* _TASK DESCRIPTION_: When you reply, transcribe every line of the data below exactly.

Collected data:
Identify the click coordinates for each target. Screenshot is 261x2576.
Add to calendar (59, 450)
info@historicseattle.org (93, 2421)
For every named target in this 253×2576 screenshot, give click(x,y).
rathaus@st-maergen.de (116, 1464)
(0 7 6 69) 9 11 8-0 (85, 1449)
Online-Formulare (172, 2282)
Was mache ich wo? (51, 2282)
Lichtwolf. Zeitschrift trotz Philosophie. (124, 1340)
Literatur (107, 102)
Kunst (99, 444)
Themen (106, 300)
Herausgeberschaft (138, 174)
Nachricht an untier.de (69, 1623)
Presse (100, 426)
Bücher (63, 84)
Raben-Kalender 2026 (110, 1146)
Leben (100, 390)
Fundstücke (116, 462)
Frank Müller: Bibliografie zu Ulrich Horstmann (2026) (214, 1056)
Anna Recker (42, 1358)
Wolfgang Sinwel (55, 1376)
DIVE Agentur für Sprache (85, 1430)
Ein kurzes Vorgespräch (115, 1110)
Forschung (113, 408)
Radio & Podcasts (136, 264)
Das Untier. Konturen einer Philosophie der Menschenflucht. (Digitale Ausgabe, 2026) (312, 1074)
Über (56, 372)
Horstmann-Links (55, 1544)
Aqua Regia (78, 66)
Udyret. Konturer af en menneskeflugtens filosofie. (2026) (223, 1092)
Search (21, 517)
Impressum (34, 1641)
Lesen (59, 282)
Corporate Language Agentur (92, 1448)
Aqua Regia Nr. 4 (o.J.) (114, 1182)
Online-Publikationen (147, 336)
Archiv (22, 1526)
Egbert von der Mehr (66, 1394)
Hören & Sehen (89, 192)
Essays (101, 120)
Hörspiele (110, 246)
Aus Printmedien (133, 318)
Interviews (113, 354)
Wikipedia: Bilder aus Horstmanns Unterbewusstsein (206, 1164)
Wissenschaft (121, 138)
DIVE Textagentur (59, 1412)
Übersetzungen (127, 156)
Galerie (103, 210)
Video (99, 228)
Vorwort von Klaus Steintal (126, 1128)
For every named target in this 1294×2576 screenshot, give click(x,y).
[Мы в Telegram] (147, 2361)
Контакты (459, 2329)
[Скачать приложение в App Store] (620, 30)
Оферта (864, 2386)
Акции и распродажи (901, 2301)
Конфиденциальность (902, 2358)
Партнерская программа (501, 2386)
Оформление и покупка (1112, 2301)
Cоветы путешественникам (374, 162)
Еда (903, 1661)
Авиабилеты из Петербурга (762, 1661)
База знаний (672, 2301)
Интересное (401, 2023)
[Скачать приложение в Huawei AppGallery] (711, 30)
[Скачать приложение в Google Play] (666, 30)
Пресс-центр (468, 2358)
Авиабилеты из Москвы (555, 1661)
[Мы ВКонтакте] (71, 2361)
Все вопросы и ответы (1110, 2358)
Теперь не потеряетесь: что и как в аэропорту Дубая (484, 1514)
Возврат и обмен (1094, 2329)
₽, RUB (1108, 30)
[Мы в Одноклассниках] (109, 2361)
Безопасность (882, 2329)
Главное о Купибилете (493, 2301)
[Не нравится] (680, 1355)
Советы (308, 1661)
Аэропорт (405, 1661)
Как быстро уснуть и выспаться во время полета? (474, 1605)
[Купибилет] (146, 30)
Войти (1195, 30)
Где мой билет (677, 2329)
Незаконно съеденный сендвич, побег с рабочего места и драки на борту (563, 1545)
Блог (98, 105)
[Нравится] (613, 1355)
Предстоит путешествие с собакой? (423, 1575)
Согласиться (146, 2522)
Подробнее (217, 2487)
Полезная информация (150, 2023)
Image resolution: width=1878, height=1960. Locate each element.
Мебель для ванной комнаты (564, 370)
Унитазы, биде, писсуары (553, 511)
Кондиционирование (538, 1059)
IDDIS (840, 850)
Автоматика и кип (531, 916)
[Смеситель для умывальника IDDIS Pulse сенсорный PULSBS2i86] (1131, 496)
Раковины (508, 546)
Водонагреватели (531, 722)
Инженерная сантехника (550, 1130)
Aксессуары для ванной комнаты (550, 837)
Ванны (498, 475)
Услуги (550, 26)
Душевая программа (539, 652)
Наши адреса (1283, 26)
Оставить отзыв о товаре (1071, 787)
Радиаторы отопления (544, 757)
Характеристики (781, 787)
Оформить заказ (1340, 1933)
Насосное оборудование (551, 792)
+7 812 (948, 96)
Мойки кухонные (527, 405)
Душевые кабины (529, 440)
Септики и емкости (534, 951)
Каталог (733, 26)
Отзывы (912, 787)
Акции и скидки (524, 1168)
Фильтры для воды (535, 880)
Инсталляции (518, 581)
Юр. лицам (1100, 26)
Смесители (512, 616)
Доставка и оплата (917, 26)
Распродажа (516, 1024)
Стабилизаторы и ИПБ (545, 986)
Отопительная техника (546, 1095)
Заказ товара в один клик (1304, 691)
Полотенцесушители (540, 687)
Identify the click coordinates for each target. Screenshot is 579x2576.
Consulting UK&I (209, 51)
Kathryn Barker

* _ANSWER FOR THIS EXERCISE_:
Identify the click coordinates for each target. Screenshot is 261x2576.
Add to calendar (59, 450)
info@historicseattle.org (93, 2421)
For every named target in this 253×2576 screenshot, give click(x,y).
rathaus@st-maergen.de (116, 1464)
(0 7 6 69) 9 11 8-0 (85, 1449)
Online-Formulare (172, 2282)
Was mache ich wo? (51, 2282)
Lichtwolf. Zeitschrift trotz Philosophie. (124, 1340)
Literatur (107, 102)
Kunst (99, 444)
Themen (106, 300)
Herausgeberschaft (138, 174)
Nachricht an untier.de (69, 1623)
Presse (100, 426)
Bücher (63, 84)
Raben-Kalender 2026 (110, 1146)
Leben (100, 390)
Fundstücke (116, 462)
Frank Müller: Bibliografie zu Ulrich Horstmann (2026) (214, 1056)
Anna Recker (42, 1358)
Wolfgang Sinwel (55, 1376)
DIVE Agentur für Sprache (85, 1430)
Ein kurzes Vorgespräch (115, 1110)
Forschung (113, 408)
Radio & Podcasts (136, 264)
Das Untier. Konturen einer Philosophie der Menschenflucht. (Digitale Ausgabe, 2026) (312, 1074)
Über (56, 372)
Horstmann-Links (55, 1544)
Aqua Regia (78, 66)
Udyret. Konturer af en menneskeflugtens filosofie. (2026) (223, 1092)
Search (21, 517)
Impressum (34, 1641)
Lesen (59, 282)
Corporate Language Agentur (92, 1448)
Aqua Regia Nr. 4 (o.J.) (114, 1182)
Online-Publikationen (147, 336)
Archiv (22, 1526)
Egbert von der Mehr (66, 1394)
Hören & Sehen (89, 192)
Essays (101, 120)
Hörspiele (110, 246)
Aus Printmedien (133, 318)
Interviews (113, 354)
Wikipedia: Bilder aus Horstmanns Unterbewusstsein (206, 1164)
Wissenschaft (121, 138)
DIVE Textagentur (59, 1412)
Übersetzungen (127, 156)
Galerie (103, 210)
Video (99, 228)
Vorwort von Klaus Steintal (126, 1128)
For every named target in this 1294×2576 screenshot, give click(x,y).
[Мы в Telegram] (147, 2361)
Контакты (459, 2329)
[Скачать приложение в App Store] (620, 30)
Оферта (864, 2386)
Акции и распродажи (901, 2301)
Конфиденциальность (902, 2358)
Партнерская программа (501, 2386)
Оформление и покупка (1112, 2301)
Cоветы путешественникам (374, 162)
Еда (903, 1661)
Авиабилеты из Петербурга (762, 1661)
База знаний (672, 2301)
Интересное (401, 2023)
[Скачать приложение в Huawei AppGallery] (711, 30)
[Скачать приложение в Google Play] (666, 30)
Пресс-центр (468, 2358)
Авиабилеты из Москвы (555, 1661)
[Мы ВКонтакте] (71, 2361)
Все вопросы и ответы (1110, 2358)
Теперь не потеряетесь: что и как в аэропорту Дубая (484, 1514)
Возврат и обмен (1094, 2329)
₽, RUB (1108, 30)
[Мы в Одноклассниках] (109, 2361)
Безопасность (882, 2329)
Главное о Купибилете (493, 2301)
[Не нравится] (680, 1355)
Советы (308, 1661)
Аэропорт (405, 1661)
Как быстро уснуть и выспаться во время полета? (474, 1605)
[Купибилет] (146, 30)
Войти (1195, 30)
Где мой билет (677, 2329)
Незаконно съеденный сендвич, побег с рабочего места и драки на борту (563, 1545)
Блог (98, 105)
[Нравится] (613, 1355)
Предстоит путешествие с собакой? (423, 1575)
Согласиться (146, 2522)
Подробнее (217, 2487)
Полезная информация (150, 2023)
Image resolution: width=1878, height=1960. Locate each element.
Мебель для ванной комнаты (564, 370)
Унитазы, биде, писсуары (553, 511)
Кондиционирование (538, 1059)
IDDIS (840, 850)
Автоматика и кип (531, 916)
[Смеситель для умывальника IDDIS Pulse сенсорный PULSBS2i86] (1131, 496)
Раковины (508, 546)
Водонагреватели (531, 722)
Инженерная сантехника (550, 1130)
Aксессуары для ванной комнаты (550, 837)
Ванны (498, 475)
Услуги (550, 26)
Душевая программа (539, 652)
Наши адреса (1283, 26)
Оставить отзыв о товаре (1071, 787)
Радиаторы отопления (544, 757)
Характеристики (781, 787)
Оформить заказ (1340, 1933)
Насосное оборудование (551, 792)
+7 812 (948, 96)
Мойки кухонные (527, 405)
Душевые кабины (529, 440)
Септики и емкости (534, 951)
Каталог (733, 26)
Отзывы (912, 787)
Акции и скидки (524, 1168)
Фильтры для воды (535, 880)
Инсталляции (518, 581)
Юр. лицам (1100, 26)
Смесители (512, 616)
Доставка и оплата (917, 26)
Распродажа (516, 1024)
Стабилизаторы и ИПБ (545, 986)
Отопительная техника (546, 1095)
Заказ товара в один клик (1304, 691)
Полотенцесушители (540, 687)
Identify the click coordinates for each target. Screenshot is 579x2576.
Consulting UK&I (209, 51)
Kathryn Barker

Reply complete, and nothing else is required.